Closed
Description
Is your feature request related to a problem or challenge?
I am trying to use Sprox locally to query parquet files
Sprox currently proxies requests to an actual S3 instance or local file cache.
I would like to be able to create an EXTERNAL table to read from this instance. Here is how it works in DuckDB:
CREATE SECRET (
TYPE S3,
PROVIDER CREDENTIAL_CHAIN,
ENDPOINT 'localhost:8080',
USE_SSL false,
URL_STYLE path
);
select * from read_parquet('s3://sprox/sample.parquet');
Describe the solution you'd like
I would like to do something like this in datafusion-cli
:
-- Create external table
CREATE EXTERNAL TABLE sample
STORED AS PARQUET
OPTIONS(
'aws.access_key_id' 'A',
'aws.secret_access_key' 'B',
'aws.endpoint' 'http://localhost:8080',
)
LOCATION 's3://sprox/sample.parquet';
When I run that today here is the error I get
datafusion-cli -f sprox.sql
DataFusion CLI v37.0.0
Internal error: Config value "" not found on AwsOptions.
This was likely caused by a bug in DataFusion's code and we would welcome that you file an bug report in our issue tracker
Error during planning: table 'datafusion.public.sample' not found
I think this particular error is related to the fact that the config provider doesn't check for aws.endpoint
. However, even once I fixed that locally I still couldn't make the external table -- I get an error about scheme not allowed.

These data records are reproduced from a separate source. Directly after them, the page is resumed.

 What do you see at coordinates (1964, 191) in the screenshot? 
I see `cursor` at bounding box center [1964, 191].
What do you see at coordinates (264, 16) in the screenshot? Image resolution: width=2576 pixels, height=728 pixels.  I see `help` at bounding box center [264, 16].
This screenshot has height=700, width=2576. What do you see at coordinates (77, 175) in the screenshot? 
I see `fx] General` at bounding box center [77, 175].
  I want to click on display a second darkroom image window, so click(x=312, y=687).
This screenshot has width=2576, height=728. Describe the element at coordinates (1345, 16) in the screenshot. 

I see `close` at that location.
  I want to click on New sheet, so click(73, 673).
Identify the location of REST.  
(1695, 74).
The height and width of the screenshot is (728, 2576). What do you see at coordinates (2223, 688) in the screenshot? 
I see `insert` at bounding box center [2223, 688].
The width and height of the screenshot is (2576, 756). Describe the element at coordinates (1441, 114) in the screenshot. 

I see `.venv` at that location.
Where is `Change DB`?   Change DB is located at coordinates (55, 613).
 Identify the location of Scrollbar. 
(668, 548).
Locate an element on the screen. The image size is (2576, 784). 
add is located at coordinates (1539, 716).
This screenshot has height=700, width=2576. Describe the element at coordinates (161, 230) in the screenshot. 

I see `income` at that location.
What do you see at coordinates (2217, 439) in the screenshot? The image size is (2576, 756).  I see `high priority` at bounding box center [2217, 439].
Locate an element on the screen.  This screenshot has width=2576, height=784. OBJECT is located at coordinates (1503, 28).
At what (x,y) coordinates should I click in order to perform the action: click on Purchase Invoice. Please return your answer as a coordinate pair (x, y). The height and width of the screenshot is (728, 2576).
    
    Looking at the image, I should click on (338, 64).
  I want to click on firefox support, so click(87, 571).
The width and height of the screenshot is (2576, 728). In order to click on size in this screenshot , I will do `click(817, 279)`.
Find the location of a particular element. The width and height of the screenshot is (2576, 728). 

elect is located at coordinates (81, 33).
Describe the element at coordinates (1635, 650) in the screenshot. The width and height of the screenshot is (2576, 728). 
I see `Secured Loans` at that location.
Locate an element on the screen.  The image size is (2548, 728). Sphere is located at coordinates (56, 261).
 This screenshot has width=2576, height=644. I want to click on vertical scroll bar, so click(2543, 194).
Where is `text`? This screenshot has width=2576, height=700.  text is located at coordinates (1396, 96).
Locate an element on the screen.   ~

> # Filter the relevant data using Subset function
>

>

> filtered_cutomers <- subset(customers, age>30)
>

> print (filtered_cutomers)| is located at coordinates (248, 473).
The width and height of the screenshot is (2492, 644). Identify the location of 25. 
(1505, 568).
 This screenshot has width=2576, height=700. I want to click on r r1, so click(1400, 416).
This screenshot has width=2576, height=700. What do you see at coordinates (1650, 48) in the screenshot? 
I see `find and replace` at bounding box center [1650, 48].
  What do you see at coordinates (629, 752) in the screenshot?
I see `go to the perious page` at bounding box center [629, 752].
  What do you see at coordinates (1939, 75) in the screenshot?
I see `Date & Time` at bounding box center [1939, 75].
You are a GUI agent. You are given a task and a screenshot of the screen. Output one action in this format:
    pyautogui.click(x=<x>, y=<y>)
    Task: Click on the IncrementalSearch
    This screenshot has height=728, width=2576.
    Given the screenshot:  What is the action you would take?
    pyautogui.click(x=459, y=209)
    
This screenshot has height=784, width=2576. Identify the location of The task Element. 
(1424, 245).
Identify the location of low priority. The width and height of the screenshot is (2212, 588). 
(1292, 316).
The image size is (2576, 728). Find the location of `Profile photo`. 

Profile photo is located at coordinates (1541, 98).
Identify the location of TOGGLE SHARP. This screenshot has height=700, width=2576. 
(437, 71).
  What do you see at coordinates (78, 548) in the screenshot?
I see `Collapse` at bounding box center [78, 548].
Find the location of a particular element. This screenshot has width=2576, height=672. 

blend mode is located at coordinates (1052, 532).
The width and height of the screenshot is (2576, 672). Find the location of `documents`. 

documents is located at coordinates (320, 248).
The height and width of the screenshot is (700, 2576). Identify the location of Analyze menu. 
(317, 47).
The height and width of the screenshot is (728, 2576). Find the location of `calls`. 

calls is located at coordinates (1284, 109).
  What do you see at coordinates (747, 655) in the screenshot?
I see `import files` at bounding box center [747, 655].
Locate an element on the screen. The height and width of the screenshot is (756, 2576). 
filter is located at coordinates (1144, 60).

Describe alternatives you've considered
Note you can do this workflow using environment variables
$ (venv) andrewlamb@Andrews-MacBook-Pro:~/Software/arrow-datafusion2/datafusion-cli$ AWS_ALLOW_HTTP=true AWS_ACCESS_KEY_ID=A AWS_SECRET_ACCESS_KEY=B AWS_ENDPOINT=http://localhost:8080 datafusion-cli
DataFusion CLI v37.0.0
> CREATE EXTERNAL TABLE sample
STORED AS PARQUET
LOCATION 's3://sprox/sample.parquet';
0 row(s) fetched.
Elapsed 2.266 seconds.
Additional context
No response